Isn't it interesting how rarely anything like this (arrays-not-pointers) is suggested for "the next C", even though memory or buffer over/underrun bugs are the most common issues in C code?
replace pointers with arrays as the base memory reference type
Why would that be better?
It makes it possible for the compiler (with current gcc and clang static analysis/warning capabilities) to verify buffer accesses are valid. (That is, the compiler knows at compile time if each access is "valid" (safe, within the buffer), "invalid" (overrun/underrun), or "undetermined"; with the last one only affecting code that uses pointers or tricky indexing math whose limits are unknown at compile time.)
Ah! Of course, I was stuck in pointer mode thinking the array would be passed as a pointer and just look like an array to the programmer. But I see now that's not the idea
Yep. It's more like a cultural change than a technical one, even though its purpose is purely technical: help with compile-time static analysis wrt. buffer accesses.
That's more or less akin to always using the base pointer to an allocated block (rather than accessing it through a pointer that could point arbitrarily inside, or even outside of it) and some index for accessing its content. You also need to store the size.
Actually, what I want is for the compiler to be aware of the size whenever it is known at compile time.
If you consider the two
funcname() definitions at the beginning of this post, you can clearly see the difference between the pointer and the array approach. This difference is the critical one; it is
not about adding explicit size information to interfaces that currently use a pointer only. (Except for memory allocation functions: these should return both the allocated size and the base address, instead of just the base address. This would actually be desirable in many grow-as-needed use cases, considered completely separately. Oh, and possibly the string functions, which deserve to be redesigned anyway.)
That's something you can always do in pure C though, even if that means a bit more programming overhead and possibly a bit less opportunity for optimization (even though that would remain to be seen in practice.)
Note that the change would not cause any change to runtime code, no inherent additional runtime memory or CPU overhead at all.
Many string functions would actually add an explicit size parameter (ABI-wise), but I consider that a plus (and a deficiency in current standard C library string functions). I've discussed the related issues especially in embedded environments before; let's just say that string handling can be done much better (faster, more reliably) even in current C than what the standard C library provides.
Passing an array forwards is trivial even in current C (since C99), although the size of the array must be before the array in the parameter list, but
receiving an array from a function call is not supported. Thus far, in my experiments I've simply assumed syntax "
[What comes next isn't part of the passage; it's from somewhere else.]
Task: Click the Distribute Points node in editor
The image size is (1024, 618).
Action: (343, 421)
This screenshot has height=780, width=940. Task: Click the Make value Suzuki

elemtype arrayname[sizetype count] = ...;" (declaring two variables at once, initialized by a single function call returning both the base pointer and the size, with the size divided by the element size to obtain the count "automagically"), but I'm sure better syntax can be devised.
The basic idea is to create a type for your 'arrays', something like this:
typedef struct
{
BaseType *Block; // pointer to your memory block, from static or dynamic allocation
size_t n; // current number of items of type 'BaseType' in the memory block
size_t nMax; // max number of items of type 'BaseType' in the memory block
} Array_t;
Yes, I use this pattern extensively. For some reason, I use '
used' for the current number of items, and '
size' for the maximum number of items, and '
item' for the pointer or C99 flexible array member. It is very common to see a variant of
typedef struct { size_t size; size_t used; elemtype item[]; } elem_array;in my code.
Indeed, whenever this information is already available, why don't we tell the C compiler about it, so it can help check the array boundaries for us at run time?
This is the core of this suggestion. Not to add size and/or used to everywhere (except functions that in my opinion should have had the size from the beginning even in the standard C library), but to help the compiler understand better exactly what us humans intend, and help catch our thinkos at compile time.